Die überwiegende Zahl der Probleme, die wir heute haben, ist also einerseits diesem Überschuß an Regulierungskraft zuzuschreiben, und anderseits einem Problemfeld, das Kompetenzen erfordert, die mit dem Berufsfeld nicht übereinstimmen. Entstammt also einem Konstruktionsfehler dieser unserer Form von Demokratie. 

Wo Berufspolitiker buchstäblich aus Langeweile hier und persönlichem Ehrgeiz dort Wege (Gesetze und Verordnungen) suchen, mit denen sie das Leben des Volkes bestimmen können.

Volksvertreter dürfen niemals ihrer Vertretungstätigkeit Stand und Ansehen und Einkommen verdanken.

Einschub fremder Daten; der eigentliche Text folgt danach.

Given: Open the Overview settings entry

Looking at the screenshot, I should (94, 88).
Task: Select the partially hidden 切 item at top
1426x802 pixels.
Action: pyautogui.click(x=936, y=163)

Sondern ihr Tun muß als das begriffen werden, was es ist: Eine Ehrentätigkeit einerseits, die sie ihrem Ansehen verdanken (nicht es dadurch erst erringen), und anderseits einem höheren, göttlich legitimierten Auftrag, in dem sie Probleme subsidiär lösen, und dabei auf dem Boden der Wahrheit stehen. Auch wenn das heißen kann, daß sie mal ein halbes Jahr nicht in den Bundestag fahren müssen (können), weil einfach nichts ansteht.

Es ist der Gedanke, daß Politik den Parteiideologien nach einen Staat "zu gestalten" haben, daß der Freiraum geringerer Probleme also auch Raum  für "neue Umgestaltungsideen" böte, die diesen Unsinn bewirkt hat, daß die Politik seit den 1970er Jahren, also genau seit den Zeiten, wo der Wohlstand in unseren Ländern einen nie gesehenen Stand erreicht hat, so tiefgreifende gesellschaftliche Veränderungen durchzuführen begonnen hat. Aber da gab es diese Nazis schon aus Altersgründen in unseren Parlamenten kaum noch. Bis zum heutigen Tag, wo als Wahlslogans immer ausschließlicher aufscheint, daß Politiker damit locken, "zu verändern". Wann gab es das je? Das Volk jedenfalls hat das nie gewollt. Es wollte immer schon nur in Ruhe gelassen werden.